Monday, 25 de November de 2024 ISSN 1519-7670 - Ano 24 - nº 1315

Um balanço da Conferência

Depois de anos de reivindicações da sociedade civil para a realização de uma conferência nacional que discutisse as comunicações no Brasil, finalmente, depois de muitos tumultos, ela ocorreu, em Brasília, em dezembro de 2009. Contou com associações civis de diferentes perfis, com os poderes públicos e com representantes de empresas.

O Idec (Instituto Brasileiro de Defesa do Consumidor), como uma associação de defesa dos consumidores que, desde sua fundação, participa ativamente das discussões sobre as telecomunicações no Brasil, apresentou suas propostas à Conferência, tendo inclusive enviado um delegado. Em regra, todos os pontos defendidos visam, de alguma forma, em sua área temática, assegurar direitos dos consumidores, tais como a liberdade de escolha, a modicidade tarifária, a qualidade do serviço prestado, dentre outros.

Uma das mudanças mais urgentes a serem realizadas pelo poder público é a instituição de um marco normativo setorial coerente, convergente e flexível. Ao longo do século 20, a atividade regulatória das comunicações desenvolveu-se baseada em tecnologias e serviços com arcabouços normativos específicos, já que os serviços eram prestados separadamente. Com o atual processo de convergência, o mesmo serviço pode ser ofertado ao consumidor por diferentes tecnologias e diversos serviços podem ser ofertados ao consumidor por meio da mesma tecnologia ou plataforma. Nesse contexto, a continuidade da fragmentação legislativa e normativa é uma barreira à evolução do setor, causando conflitos de regras, competências, obrigações e direitos, sendo fundamental a instituição de uma nova lei geral para as comunicações.
= = = =
◆ Conjunto de tarefas ◆
[1] Liste tudo aquilo entre o que, segundo o trecho sobre a Conferência, a fragmentação legislativa e normativa causa conflitos.
[2] De acordo com o trecho sobre a Conferência, onde e quando ela ocorreu?
[3] No trecho sobre a Conferência, altere a passagem de "Um balanço da" até "representantes de empresas.", inclusive, e escreva-a trocando "sociedade civil" por "população".

Dados para localizar palavras e elementos:
= = = =
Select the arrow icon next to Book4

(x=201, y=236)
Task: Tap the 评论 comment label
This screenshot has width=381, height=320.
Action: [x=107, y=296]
= = = =
◆ Respostas escritas ◆
[1] Regras, competências, obrigações e direitos.

[2] Em Brasília, em dezembro de 2009.

[3]
Um balanço da Conferência

Depois de anos de reivindicações da população para a realização de uma conferência nacional que discutisse as comunicações no Brasil, finalmente, depois de muitos tumultos, ela ocorreu, em Brasília, em dezembro de 2009. Contou com associações civis de diferentes perfis, com os poderes públicos e com representantes de empresas.